October Mentor of the Month

michaeldiver
Michael Diver reads to one of his students at Capitol View Elementary

This school year marks the 15th straight year that Michael Diver has read aloud to a child in the Everybody Wins! Iowa program. He also previously served on the organization’s Board of Directors for six years.

“Michael has provided leadership seeking mentors and financial resources, and also increasing our program capacity and collaborations,” Karen Ligas, Executive Director for Everybody Wins! Iowa, said. “We are so grateful for his ongoing service!”

Up until this school year, Michael always read at Capitol View Elementary School. Now Michael is reading at Willard Elementary, a new program closer to his home, with a second grader named Luis.

“We are off to a swell start,” Michael said. “I think we’re going to have a great year together.”

Over his 15 years, you could guess correctly that Michael has read with many different students.

Michael and his very first reading partner, Raul, were paired together for three straight years. Recently, Raul graduated from high school.

“I took a graduation card to a vice principal at the school and asked her to give it to him,” Michael said. “I wrote Raul a letter telling him how much I had enjoyed our years reading together, how proud I was of him for getting his degree, and wished him the best.”

The vice principal later emailed Michael and said Raul was floored to receive the card, and that he definitely remembered Michael. Raul even said that Michael was the one that first made him excited about reading.

“It was the most fulfilling thing I have ever heard in my time at Everybody Wins,” Michael said. “If we can make kids excited about reading, we are changing the world.”

One thing about Michael is that when he reads aloud, he does so in a very expressive way to make it more fun and interesting for the kids.

“If a book is silly, I’ll sometimes do silly voices when characters are speaking,” Michael said. “I try to give each character his own identity.

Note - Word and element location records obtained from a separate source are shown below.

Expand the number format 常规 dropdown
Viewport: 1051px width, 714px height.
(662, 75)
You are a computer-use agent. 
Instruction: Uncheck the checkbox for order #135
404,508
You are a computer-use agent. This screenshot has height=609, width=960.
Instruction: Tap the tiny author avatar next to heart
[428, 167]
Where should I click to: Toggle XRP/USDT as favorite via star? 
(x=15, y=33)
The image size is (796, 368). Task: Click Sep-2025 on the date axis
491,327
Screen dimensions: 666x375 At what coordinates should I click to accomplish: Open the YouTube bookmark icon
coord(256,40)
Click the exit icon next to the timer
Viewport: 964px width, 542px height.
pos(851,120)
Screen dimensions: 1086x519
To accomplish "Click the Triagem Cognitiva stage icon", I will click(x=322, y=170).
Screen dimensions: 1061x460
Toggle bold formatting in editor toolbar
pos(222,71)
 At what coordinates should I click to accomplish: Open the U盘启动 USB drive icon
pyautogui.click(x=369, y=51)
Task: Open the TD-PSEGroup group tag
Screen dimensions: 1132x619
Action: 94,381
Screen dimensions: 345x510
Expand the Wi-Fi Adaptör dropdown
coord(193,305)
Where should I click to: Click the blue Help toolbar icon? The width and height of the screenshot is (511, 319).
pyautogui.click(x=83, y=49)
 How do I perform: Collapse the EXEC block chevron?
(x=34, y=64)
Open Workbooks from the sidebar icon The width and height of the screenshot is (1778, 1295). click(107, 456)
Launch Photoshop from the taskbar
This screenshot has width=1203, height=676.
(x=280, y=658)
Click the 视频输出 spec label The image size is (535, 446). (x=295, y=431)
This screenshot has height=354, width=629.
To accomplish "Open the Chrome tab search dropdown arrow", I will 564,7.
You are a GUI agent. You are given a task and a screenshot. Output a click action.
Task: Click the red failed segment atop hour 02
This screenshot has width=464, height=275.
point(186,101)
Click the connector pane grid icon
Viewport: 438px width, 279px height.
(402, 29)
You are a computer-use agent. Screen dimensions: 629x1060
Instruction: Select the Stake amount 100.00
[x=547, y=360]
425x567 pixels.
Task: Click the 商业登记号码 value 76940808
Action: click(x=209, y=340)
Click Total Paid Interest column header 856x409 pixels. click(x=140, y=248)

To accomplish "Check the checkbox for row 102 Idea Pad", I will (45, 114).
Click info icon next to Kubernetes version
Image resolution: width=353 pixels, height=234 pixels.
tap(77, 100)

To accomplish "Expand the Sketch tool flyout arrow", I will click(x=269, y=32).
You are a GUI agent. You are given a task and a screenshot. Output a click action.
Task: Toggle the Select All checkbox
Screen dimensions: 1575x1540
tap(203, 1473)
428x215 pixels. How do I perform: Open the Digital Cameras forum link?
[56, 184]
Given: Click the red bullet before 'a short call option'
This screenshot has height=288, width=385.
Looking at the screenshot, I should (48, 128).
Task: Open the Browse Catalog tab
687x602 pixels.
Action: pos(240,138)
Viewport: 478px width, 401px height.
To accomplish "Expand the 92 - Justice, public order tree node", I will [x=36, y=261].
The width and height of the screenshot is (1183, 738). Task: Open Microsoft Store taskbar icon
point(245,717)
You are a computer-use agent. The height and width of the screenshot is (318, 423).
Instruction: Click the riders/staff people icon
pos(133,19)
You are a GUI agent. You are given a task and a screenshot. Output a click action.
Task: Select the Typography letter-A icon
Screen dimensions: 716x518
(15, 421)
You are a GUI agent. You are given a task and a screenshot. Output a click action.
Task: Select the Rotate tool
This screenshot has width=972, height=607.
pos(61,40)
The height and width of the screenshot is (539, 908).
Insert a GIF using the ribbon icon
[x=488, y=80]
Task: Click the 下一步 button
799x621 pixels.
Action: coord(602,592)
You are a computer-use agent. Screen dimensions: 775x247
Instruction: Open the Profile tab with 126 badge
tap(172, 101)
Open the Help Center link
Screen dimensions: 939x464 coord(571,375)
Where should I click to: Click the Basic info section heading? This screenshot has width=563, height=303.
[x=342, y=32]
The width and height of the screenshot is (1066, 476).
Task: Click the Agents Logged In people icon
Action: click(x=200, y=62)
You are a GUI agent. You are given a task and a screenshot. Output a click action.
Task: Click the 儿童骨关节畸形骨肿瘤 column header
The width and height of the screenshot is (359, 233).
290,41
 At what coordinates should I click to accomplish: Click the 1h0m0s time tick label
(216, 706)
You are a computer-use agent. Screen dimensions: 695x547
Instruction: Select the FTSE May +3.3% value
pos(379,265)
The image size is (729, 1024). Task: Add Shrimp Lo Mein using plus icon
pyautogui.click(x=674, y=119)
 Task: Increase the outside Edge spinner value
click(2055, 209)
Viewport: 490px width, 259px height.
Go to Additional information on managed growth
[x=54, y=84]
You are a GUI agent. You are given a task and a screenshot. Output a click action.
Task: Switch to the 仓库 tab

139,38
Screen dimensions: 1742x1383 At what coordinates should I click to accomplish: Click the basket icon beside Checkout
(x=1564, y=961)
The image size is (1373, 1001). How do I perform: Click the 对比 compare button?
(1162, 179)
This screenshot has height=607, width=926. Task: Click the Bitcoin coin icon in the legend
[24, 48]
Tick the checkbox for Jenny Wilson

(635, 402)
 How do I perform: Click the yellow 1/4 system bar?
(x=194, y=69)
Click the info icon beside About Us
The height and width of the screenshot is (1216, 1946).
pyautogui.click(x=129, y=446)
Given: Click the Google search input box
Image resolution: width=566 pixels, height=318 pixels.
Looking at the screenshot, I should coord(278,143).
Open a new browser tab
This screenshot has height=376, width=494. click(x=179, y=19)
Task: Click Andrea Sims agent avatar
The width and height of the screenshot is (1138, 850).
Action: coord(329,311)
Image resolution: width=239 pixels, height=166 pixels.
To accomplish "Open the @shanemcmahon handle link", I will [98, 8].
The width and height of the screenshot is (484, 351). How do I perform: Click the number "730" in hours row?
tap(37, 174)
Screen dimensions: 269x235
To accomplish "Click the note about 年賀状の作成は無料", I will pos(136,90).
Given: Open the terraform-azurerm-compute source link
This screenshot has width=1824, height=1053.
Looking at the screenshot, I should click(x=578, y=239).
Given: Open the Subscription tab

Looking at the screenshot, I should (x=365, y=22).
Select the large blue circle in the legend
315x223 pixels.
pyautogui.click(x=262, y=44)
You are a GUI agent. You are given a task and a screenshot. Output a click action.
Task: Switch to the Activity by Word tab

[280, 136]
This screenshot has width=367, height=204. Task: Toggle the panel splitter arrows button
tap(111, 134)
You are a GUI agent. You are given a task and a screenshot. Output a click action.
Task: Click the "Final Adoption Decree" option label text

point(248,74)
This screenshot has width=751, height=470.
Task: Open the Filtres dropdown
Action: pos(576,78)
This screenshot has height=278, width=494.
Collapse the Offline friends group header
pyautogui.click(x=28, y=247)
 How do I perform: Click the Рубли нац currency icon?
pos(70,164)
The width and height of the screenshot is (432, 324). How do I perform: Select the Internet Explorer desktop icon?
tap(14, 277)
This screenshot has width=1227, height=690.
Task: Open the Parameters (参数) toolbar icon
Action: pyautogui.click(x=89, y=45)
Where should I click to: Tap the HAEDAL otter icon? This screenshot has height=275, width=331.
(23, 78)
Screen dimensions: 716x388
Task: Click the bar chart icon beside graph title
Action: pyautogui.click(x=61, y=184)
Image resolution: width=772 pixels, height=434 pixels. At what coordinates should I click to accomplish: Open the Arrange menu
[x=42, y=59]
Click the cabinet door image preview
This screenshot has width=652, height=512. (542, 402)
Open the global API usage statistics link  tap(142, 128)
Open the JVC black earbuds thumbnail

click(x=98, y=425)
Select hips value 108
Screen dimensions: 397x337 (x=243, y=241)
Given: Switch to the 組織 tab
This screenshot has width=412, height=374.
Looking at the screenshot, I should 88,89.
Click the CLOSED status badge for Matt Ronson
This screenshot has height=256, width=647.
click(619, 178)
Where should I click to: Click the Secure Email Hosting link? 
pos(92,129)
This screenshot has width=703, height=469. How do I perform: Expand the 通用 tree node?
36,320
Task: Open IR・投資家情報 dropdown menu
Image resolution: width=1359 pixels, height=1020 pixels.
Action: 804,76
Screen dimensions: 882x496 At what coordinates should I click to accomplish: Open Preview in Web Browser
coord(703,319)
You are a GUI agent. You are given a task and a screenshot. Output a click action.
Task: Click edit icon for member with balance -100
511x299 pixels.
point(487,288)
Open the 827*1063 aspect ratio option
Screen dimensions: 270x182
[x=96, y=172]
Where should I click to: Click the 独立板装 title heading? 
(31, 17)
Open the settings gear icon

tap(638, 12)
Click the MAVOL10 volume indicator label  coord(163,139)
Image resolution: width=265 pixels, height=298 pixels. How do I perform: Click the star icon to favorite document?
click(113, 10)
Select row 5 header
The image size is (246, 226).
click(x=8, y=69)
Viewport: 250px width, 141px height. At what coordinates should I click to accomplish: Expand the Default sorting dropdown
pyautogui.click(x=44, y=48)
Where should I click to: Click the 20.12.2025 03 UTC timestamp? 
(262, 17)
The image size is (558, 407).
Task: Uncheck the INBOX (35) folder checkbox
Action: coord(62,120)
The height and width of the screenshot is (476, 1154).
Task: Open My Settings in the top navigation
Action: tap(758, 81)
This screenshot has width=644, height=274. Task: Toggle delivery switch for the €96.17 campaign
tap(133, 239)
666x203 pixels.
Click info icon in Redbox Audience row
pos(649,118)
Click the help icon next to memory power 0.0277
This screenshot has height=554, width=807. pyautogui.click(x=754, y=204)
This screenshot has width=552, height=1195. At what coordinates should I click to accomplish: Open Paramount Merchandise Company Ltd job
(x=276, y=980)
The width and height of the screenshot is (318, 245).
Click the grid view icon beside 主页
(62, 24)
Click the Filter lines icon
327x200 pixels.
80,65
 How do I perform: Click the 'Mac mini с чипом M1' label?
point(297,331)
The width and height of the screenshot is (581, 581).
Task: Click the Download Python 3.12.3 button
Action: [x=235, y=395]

Helping to convey the meaning of a book with your own expressiveness is worthwhile. It helps to bring the book alive.”

A student once complimented Michael on his use of expression, saying to him that “it sounds like a movie when you read.”

“A lot of young people have spent many, many hours watching TV and playing video games,” Michael said. “It’s good for them to discover how exciting books are too. In many ways, books are much better!”

A big part of this mentoring program for Michael is showing up every week and demonstrating to a child that you care enough to be there for them for months on end.

“I try to ask how school is going,” Michael said. “If we’ve talked about their families, and we always do, I ask about brothers or sisters and usually end up with some feel for their home life. You just have to build a trust with one another, and that can take time.”

Michael said that he is confident that the kids he reads with benefit from their time they spend together each week.

“Their reading skills improve, their interest in reading goes up greatly,” Michael said. “Even their range of experience, by interacting weekly with an adult, is expanded. Their confidence grows.”

Thank you, Michael, for making a difference in the lives of many!